The Politics of Weapon Innovation. The Thor-Jupiter Controversy
La querelle qui opposa l’armée de terre et l’armée de l’air américaines à propos du missile balistique de portée moyenne, la première prônant le Jupiter, la seconde le Thor, remonte à l’histoire ancienne des missiles. Elle est pourtant un exemple particulièrement frappant, estime l’auteur, des conditions nouvelles dans lesquelles se réalise un armement moderne et démontre que le développement des armements nouveaux est une affaire politique plus encore que militaire.
On pourrait croire que l’instance suprême décide au vu de rapports clairs et précis indiquant les caractéristiques techniques et militaires des armements nouvellement fabriqués en prototypes, et juge dans le secret absolu de son cabinet de leurs avantages et de leurs inconvénients. Cette sagesse olympienne ne correspond plus aux faits. En réalité, l’extraordinaire croissance du progrès technique permet tout d’abord de construire des armes fort nombreuses et dont les performances sont comparables ; c’est une cause première de la difficulté du choix. Mais les différentes armées constituent de véritables lobbies, des groupes de pression, qui ont des antennes dans les assemblées parlementaires comme dans les services de l’Administration ; elles peuvent ainsi user de leurs arguments par des voies directes et indirectes. Les armes modernes ne peuvent être employées comme un vulgaire fusil ; elles exigent un déploiement sur la surface du globe, donc des démarches diplomatiques près des pays qui pourraient les recevoir ou les abriter. Mais ceux-ci admettent difficilement de recevoir des armes sans avoir l’autorisation de s’en servir directement.
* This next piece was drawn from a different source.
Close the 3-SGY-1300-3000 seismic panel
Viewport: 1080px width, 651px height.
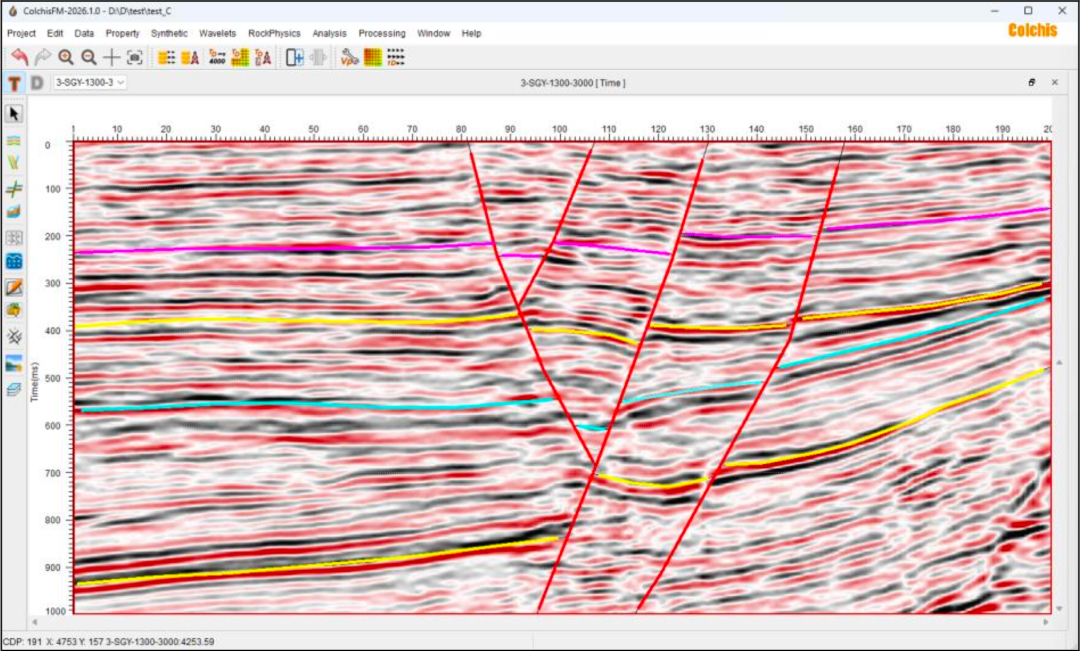pos(1054,83)
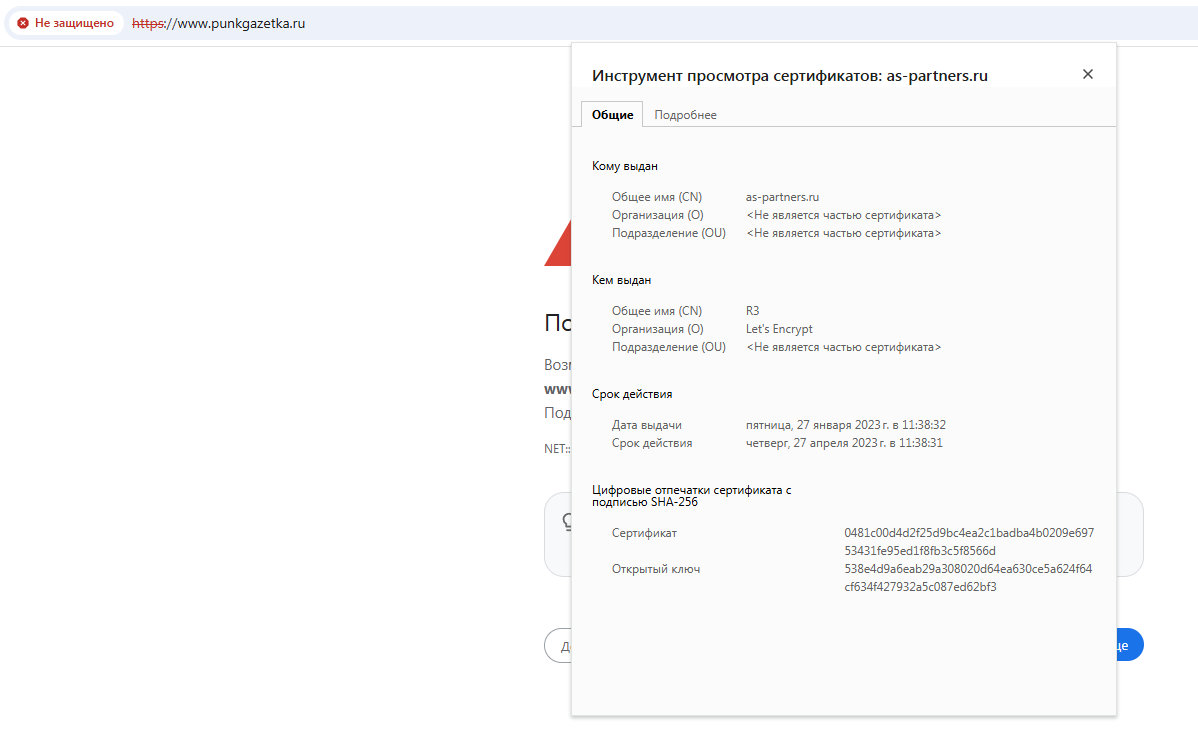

Si l’on ajoute à ces considérations celle des intérêts économiques mis en jeu suivant que telle arme est fabriquée plutôt que telle autre, on comprend aisément que l’affaire dépasse largement le seul cadre de la technique militaire. Elle devient obligatoirement politique au sens le plus élevé du mot – ce qui montre à quel point la politique et la stratégie sont intimement liées – puisqu’elle implique simultanément la politique intérieure et la politique extérieure.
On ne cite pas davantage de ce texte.